The opinion of the court was delivered by: BRENNAN
The plaintiff seeks herein to recover a money judgment under the provisions of the Federal Tort Claims Act, 28 U.S.C.A. § 921 et seq.
The action is in negligence, and is based upon an accident or occurrence of November 27, 1945, at the Federal Building, Albany, New York. It appears from the papers and pleadings herein that on July 29, 1947, the Clerk of this Court received by mail at his office in Utica, New York, the complaint in this action. Enclosed therewith was a letter from plaintiff's attorney, requesting that a summons be issued. No question is raised but that the Clerk understood that an action was intended to be started by the filing of the complaint in his office. No filing fee accompanied the complaint. On the same day the Clerk wrote plaintiff's attorney advising that he was obliged to hold the complaint without filing, for the reason that the fee of fifteen dollars required to be paid to the Clerk upon filing the complaint had not been received. The letter of the Clerk was received at the office of plaintiff's attorney on July 30th or 31st. Same did not receive the attorney's personal attention until August 4, 1947, when a check for fifteen dollars, the fee requested by the Clerk, was forwarded by mail to him. The letter and check were received by the Clerk on August 6th. The complaint was then filed, a summons issued, and a copy of the summons and complaint delivered to the marshal who made service the same day.
Defendant's motion to dismiss is primarily based upon the claim that the Court lacks jurisdiction in this action, because same was not commenced within one year after the cause of action occurred or within one year after August 2, 1946, as provided in Title 28 U.S.C.A. § 942.
That a statute waiving the immunity of the United States must be strictly construed is well recognized, and requires no citation of authority for its support. It follows that unless this 'action is begun,' 28 U.S.C.A. § 942, within one year after August 2, 1946, the Court has no jurisdiction and the motion must be granted.
No case in point is cited, but the statutes involved seem to be clear. Rule 3 of the Federal Rules of Civil Procedure, 28 U.S.C.A.following section 723c, provides 'A civil action is commenced by filing a complaint with the court' who shall forthwith issue a summons as required by Rule 4. Upon the institution of a suit the party instituting same shall pay to the clerk of the court as fees the sum of fifteen dollars. 28 U.S.C.A. § 549. The authority of the clerk to charge and collect such fees is contained in 28 U.S.C.A. § 548. He is required to account for same by the provisions of 28 U.S.C.A. § 567. Rule 8 of the Rules of the District Court for the Northern District of New York provides that upon the institution of any suit an indemnity of ten dollars shall be deposited with the clerk.

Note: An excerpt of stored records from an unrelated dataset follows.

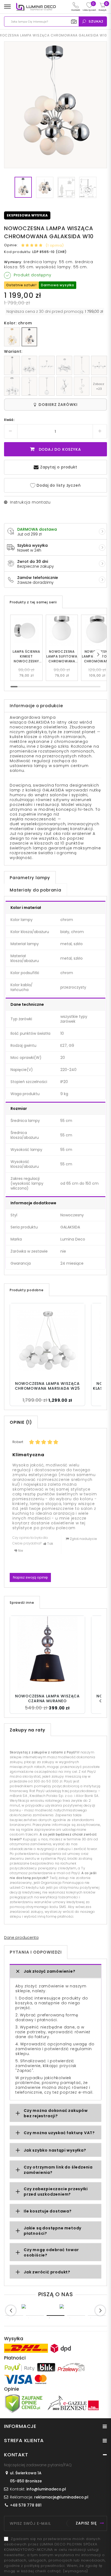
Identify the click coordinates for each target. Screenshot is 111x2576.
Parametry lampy (30, 877)
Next (100, 2310)
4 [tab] (76, 2315)
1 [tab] (14, 2315)
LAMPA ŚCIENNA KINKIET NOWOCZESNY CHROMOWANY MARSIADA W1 (26, 656)
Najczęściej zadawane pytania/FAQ (38, 2465)
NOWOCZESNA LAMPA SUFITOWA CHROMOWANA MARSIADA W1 (61, 656)
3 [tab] (55, 2315)
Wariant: (13, 351)
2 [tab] (35, 2315)
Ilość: (9, 419)
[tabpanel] (37, 2306)
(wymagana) (54, 2555)
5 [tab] (97, 2315)
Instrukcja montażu (30, 502)
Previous (10, 2310)
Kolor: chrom (18, 323)
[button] (98, 654)
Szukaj (96, 21)
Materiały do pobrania (35, 890)
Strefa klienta (24, 2440)
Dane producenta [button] (21, 1937)
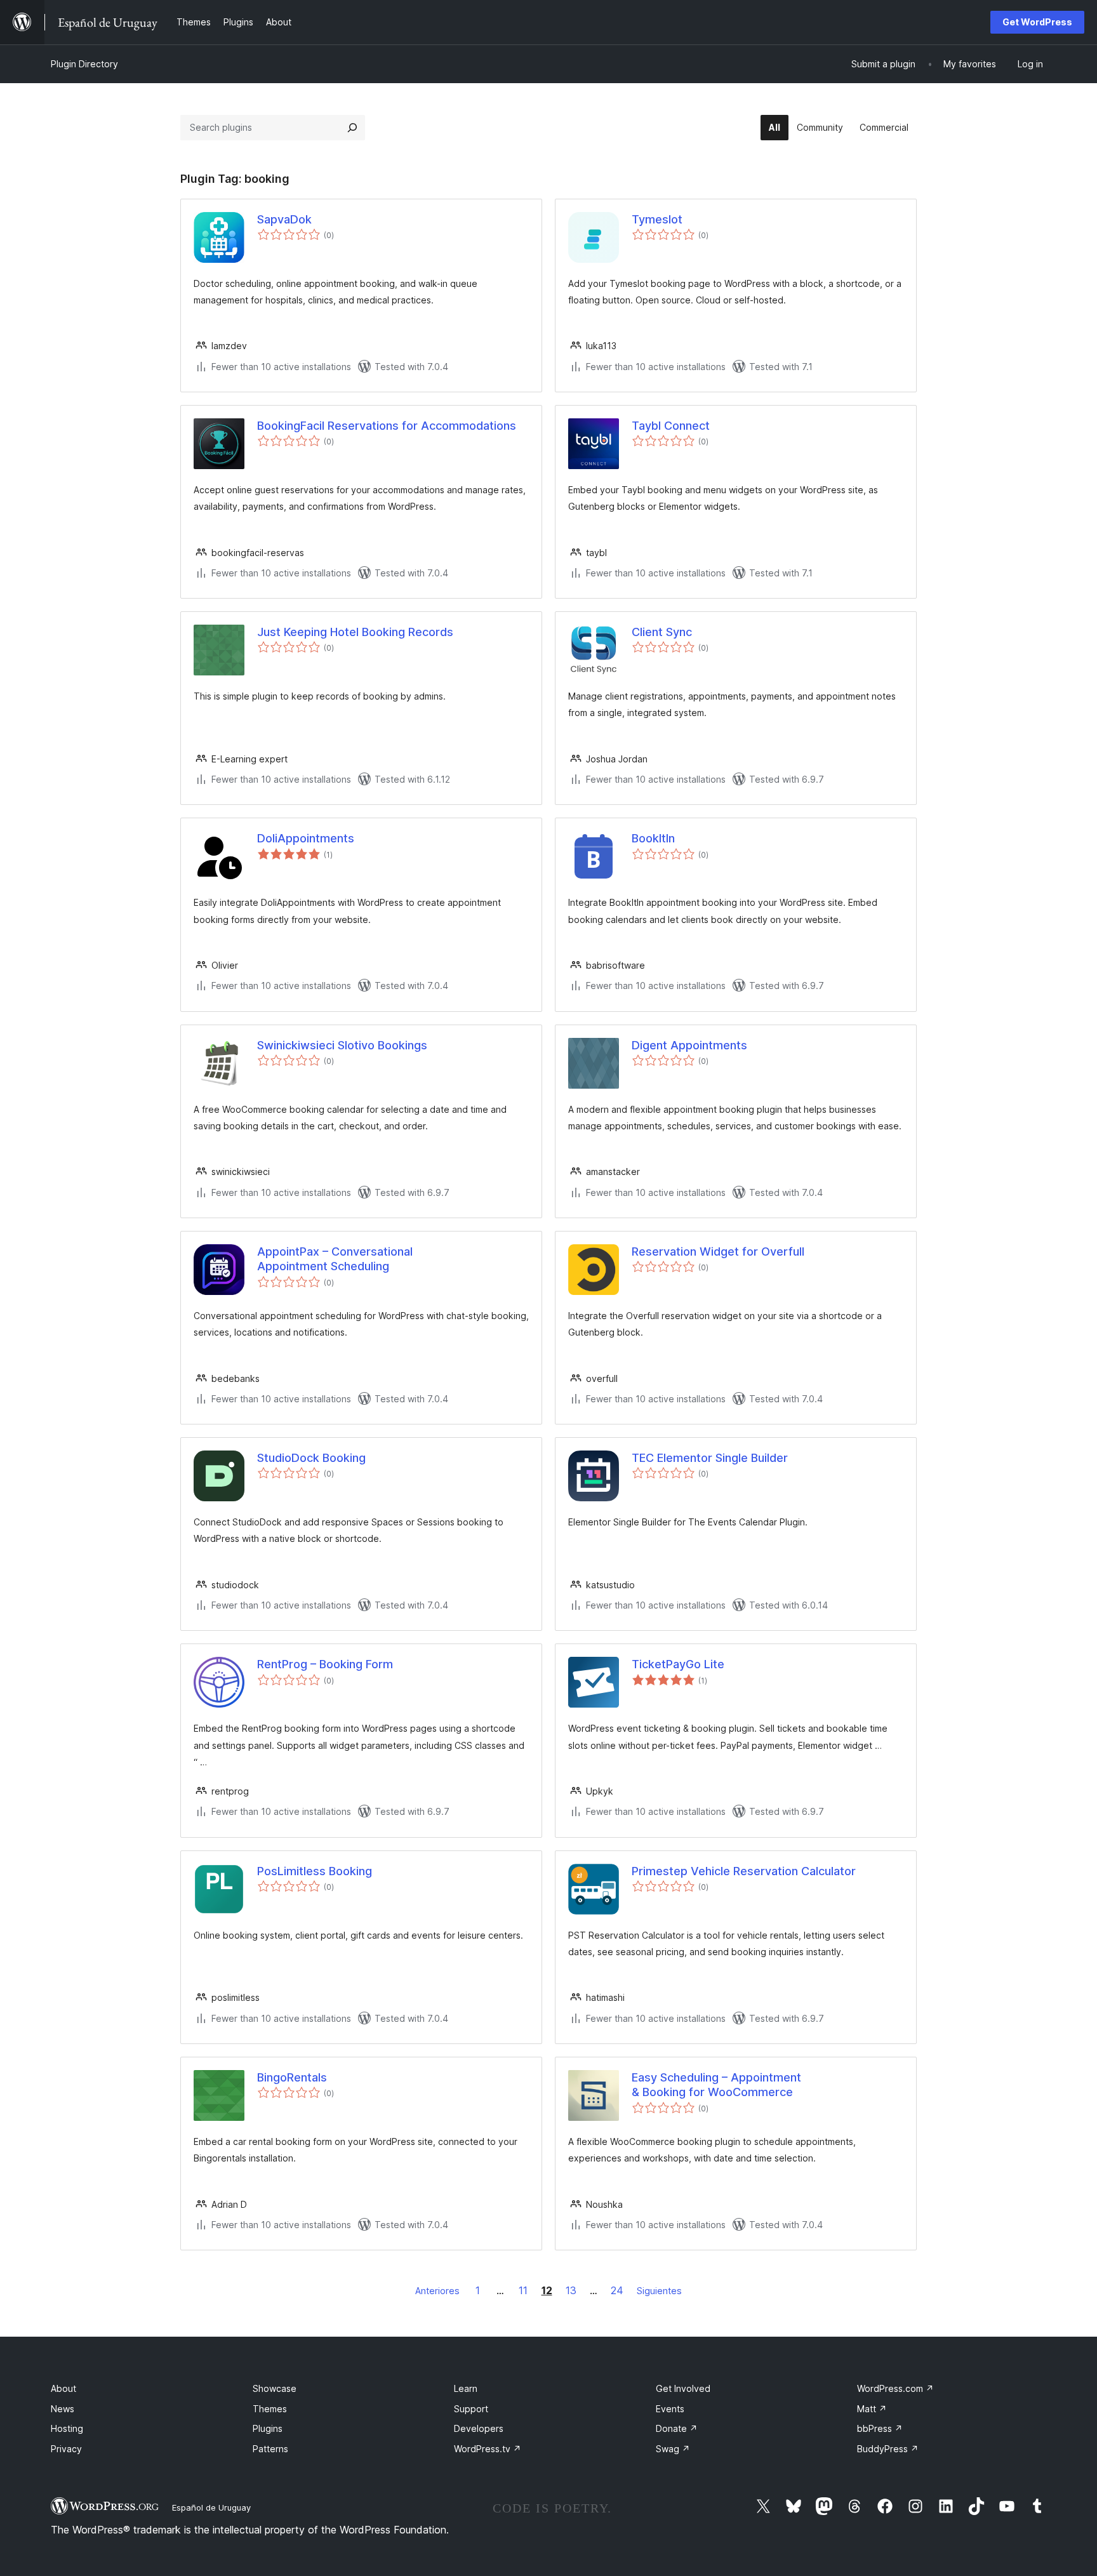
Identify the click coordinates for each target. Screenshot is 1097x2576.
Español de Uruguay (211, 2507)
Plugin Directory (84, 63)
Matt (872, 2408)
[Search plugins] (352, 127)
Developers (478, 2428)
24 (617, 2290)
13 (571, 2290)
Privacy (66, 2448)
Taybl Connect (671, 425)
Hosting (67, 2428)
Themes (270, 2408)
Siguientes (659, 2290)
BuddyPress (888, 2448)
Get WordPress (1037, 22)
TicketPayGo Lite (678, 1664)
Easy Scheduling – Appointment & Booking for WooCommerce (716, 2085)
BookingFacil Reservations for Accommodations (386, 425)
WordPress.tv (487, 2448)
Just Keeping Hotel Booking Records (355, 632)
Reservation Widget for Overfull (718, 1251)
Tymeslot (657, 219)
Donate (677, 2428)
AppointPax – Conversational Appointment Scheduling (335, 1259)
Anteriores (437, 2290)
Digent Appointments (689, 1045)
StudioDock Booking (311, 1457)
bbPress (880, 2428)
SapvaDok (284, 219)
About (63, 2388)
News (62, 2408)
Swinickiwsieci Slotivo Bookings (342, 1045)
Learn (465, 2388)
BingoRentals (292, 2077)
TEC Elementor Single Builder (710, 1457)
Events (670, 2408)
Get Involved (683, 2388)
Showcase (274, 2388)
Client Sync (662, 632)
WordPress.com (895, 2388)
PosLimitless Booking (314, 1871)
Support (471, 2408)
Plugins (268, 2428)
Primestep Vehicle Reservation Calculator (744, 1871)
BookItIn (653, 838)
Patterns (270, 2448)
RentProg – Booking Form (325, 1664)
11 (523, 2290)
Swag (673, 2448)
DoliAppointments (305, 838)
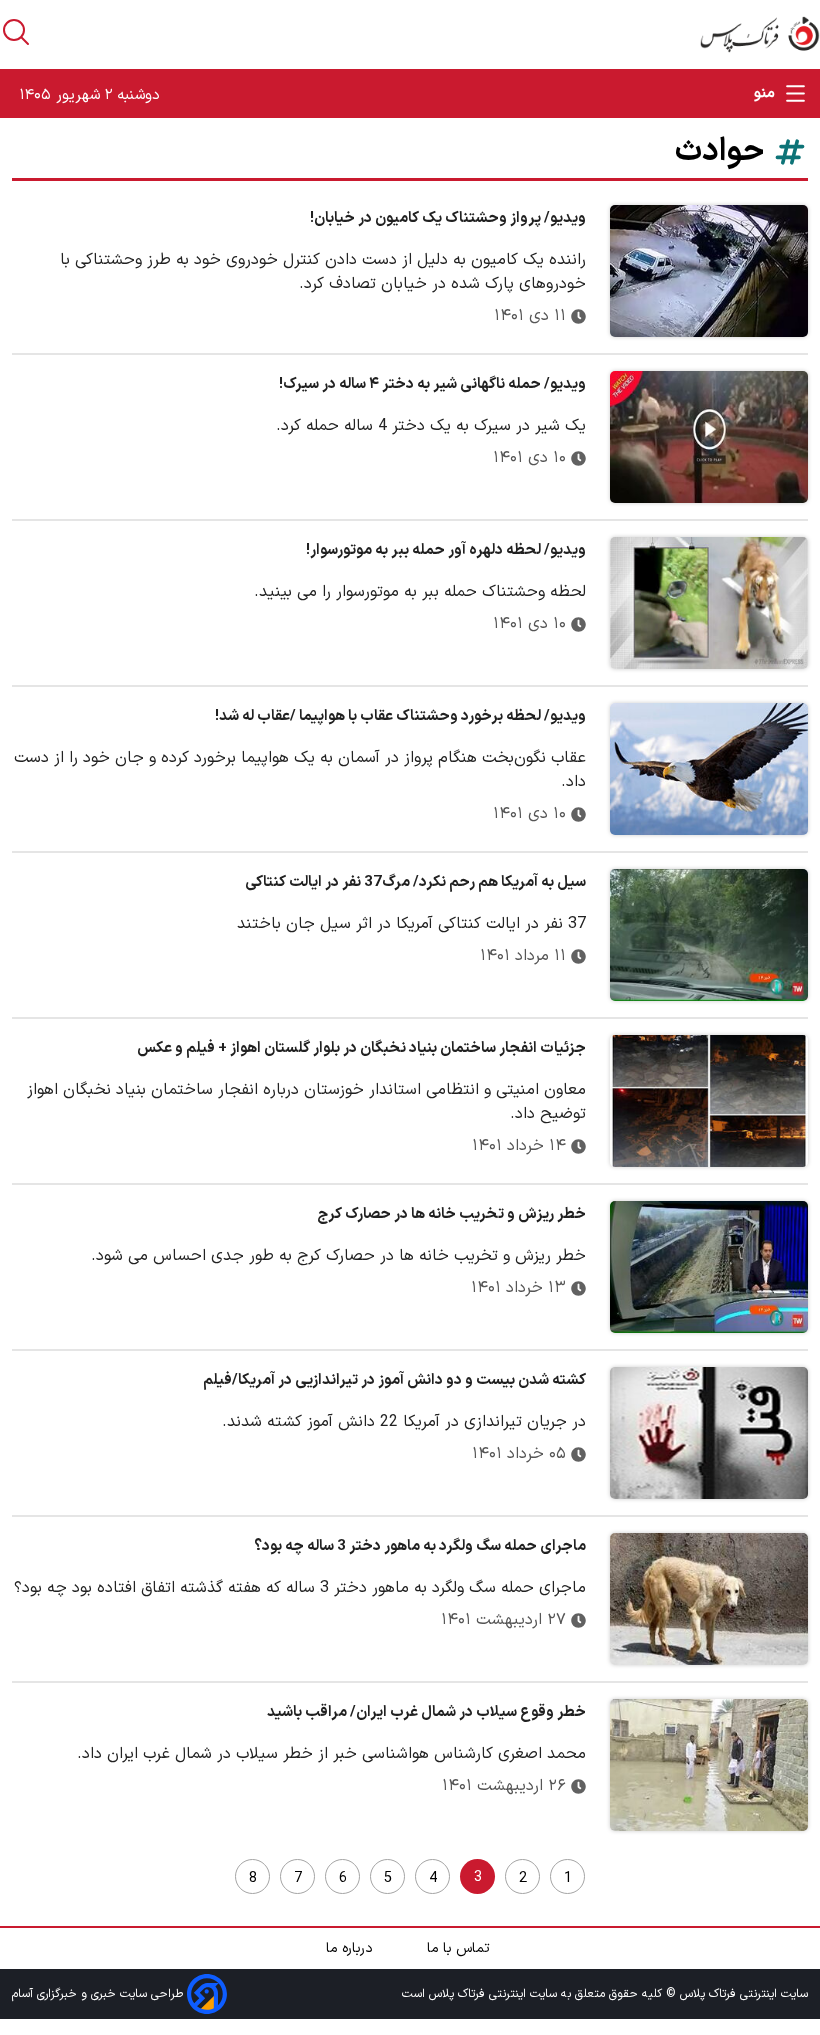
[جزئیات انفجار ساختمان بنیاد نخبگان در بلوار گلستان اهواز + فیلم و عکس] (709, 1101)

The language of the Rules and Statutes above referred to are too plain to leave any doubt that an action should be deemed to be commenced by the filing of the complaint. Gallagher et al. v. Carroll, et al., D.C., 27 F.Supp. 568. Their language also indicates clearly that a prerequisite of the filing is the payment of the clerk's fees. Any other construction would open the door to actions without merit by irresponsible parties, and make the clerk a credit man, whose accountability might result in his personal loss.
In Smith v. Johnson, 9 Cir., 109 F.2d 152, at page 154, the court held that a clerk of a district court is justified in refusing to file a notice of appeal until his fee is paid. The same reasoning applies here. The words 'begun,' 'commence' and 'institution' as used in the statutes and rules above referred to all convey the same meaning, and they indicate the earliest point of time that a claim may be considered in litigation.
Cases discussing the question of actual service of process are not in point here, and this decision is not to be construed as determining any other legal question, except that this action was not commenced or begun until the complaint was filed, and that pre-payment of fees was a necessary prerequisite to such filing.
That the plaintiff may be deprived of the right to litigate her cause of action due to a misunderstanding is unfortunate, but the Court must construe the statute as it exists, and the private right of an individual must at times give way in the public interest.